According to WMO, the average surface air temperature for the first 23 days of July was approximately 16.95 degrees Celsius, or 62.51 degrees Fahrenheit. This average is above the previous warmest month, July 2019, which recorded an average global mean surface air temperature of 61.934 degrees Fahrenheit. The highest daily global average surface air temperature this month was reached on July 6 at 62.744 degrees Fahrenheit.

In addition to record-breaking global surface air temperatures, WMO also reported the Earth experienced above-average global sea surface temperatures.

In their announcement, the WMO warned that the Earth will likely see more record-breaking temperatures in future years. According to a WMO press release, there is 98% chance that at least one of the next five years will be the warmest on record.

In the press release, WMO Secretary-General Petteri Taalas said human caused greenhouse gas emissions is the main cause of the high temperatures.

“The extreme weather which has affected many millions of people in July is unfortunately the harsh reality of climate change and a foretaste of the future,” Taalas said in the release. “The need to reduce greenhouse gas emissions is more urgent than ever before. Climate action is not a luxury but a must.”

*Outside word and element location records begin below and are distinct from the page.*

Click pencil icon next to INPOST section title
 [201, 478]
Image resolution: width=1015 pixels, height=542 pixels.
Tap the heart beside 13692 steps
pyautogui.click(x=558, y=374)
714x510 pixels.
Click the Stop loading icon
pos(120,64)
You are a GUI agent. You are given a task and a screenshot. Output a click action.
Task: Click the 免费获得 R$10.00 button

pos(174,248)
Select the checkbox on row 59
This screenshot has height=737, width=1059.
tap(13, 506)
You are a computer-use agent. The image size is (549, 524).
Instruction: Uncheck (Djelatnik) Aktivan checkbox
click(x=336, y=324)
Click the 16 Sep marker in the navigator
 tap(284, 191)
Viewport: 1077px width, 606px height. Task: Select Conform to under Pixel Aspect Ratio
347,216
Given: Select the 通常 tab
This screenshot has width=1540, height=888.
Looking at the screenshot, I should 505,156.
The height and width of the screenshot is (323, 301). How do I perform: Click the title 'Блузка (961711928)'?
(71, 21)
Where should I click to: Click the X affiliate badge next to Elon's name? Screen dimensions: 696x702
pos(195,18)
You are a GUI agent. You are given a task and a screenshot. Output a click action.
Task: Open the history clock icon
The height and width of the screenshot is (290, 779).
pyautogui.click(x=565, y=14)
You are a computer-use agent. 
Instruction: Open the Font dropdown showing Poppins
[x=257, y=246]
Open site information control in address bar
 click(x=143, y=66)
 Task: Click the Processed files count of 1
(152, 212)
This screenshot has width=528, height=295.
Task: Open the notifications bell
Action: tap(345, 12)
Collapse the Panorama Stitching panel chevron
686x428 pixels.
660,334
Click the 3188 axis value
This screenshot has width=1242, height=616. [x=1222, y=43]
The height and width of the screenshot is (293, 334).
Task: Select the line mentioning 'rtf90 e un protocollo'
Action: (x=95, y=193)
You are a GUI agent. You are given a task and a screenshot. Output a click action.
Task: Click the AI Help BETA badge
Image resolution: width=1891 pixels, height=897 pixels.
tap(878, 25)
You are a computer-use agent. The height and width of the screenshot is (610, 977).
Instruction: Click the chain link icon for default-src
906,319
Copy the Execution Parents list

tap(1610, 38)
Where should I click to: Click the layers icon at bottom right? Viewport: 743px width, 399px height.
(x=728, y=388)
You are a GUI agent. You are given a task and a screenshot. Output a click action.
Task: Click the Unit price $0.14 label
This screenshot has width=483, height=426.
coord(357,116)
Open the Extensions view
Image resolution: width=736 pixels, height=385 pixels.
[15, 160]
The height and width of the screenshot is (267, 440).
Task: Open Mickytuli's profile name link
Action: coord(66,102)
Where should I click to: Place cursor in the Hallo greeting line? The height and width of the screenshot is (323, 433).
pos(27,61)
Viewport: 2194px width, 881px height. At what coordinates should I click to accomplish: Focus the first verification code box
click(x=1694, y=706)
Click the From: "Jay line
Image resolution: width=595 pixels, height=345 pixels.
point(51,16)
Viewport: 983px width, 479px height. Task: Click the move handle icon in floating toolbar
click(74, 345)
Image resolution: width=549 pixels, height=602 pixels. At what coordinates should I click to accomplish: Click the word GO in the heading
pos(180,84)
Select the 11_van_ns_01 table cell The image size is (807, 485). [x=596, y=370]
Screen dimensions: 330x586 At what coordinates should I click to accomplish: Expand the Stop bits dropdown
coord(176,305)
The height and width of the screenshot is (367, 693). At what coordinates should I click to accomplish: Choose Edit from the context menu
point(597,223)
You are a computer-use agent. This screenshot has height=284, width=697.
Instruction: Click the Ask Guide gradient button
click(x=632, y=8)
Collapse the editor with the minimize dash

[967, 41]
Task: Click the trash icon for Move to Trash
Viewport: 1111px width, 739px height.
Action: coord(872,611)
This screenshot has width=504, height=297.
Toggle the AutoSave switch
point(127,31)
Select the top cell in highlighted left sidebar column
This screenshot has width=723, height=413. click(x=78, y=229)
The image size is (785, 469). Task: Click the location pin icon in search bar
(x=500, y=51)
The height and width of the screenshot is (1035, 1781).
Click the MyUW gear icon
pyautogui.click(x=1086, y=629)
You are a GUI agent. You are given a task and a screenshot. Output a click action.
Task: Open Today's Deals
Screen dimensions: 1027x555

[Related: Green energy sees gradual growth in Indiana bolstered by the Inflation Reduction Act]

Experts also point to the weather phenomenon “El Niño” as a major contributor to the rising temperatures this summer. El Niño is a climate pattern that pushes warm water against the West coast, consequently causing rises in temperatures and flooding in coastal and southern states, according to the National Oceanic and Atmospheric Administration. El Niño also commonly causes a dry climate in northern U.S. states.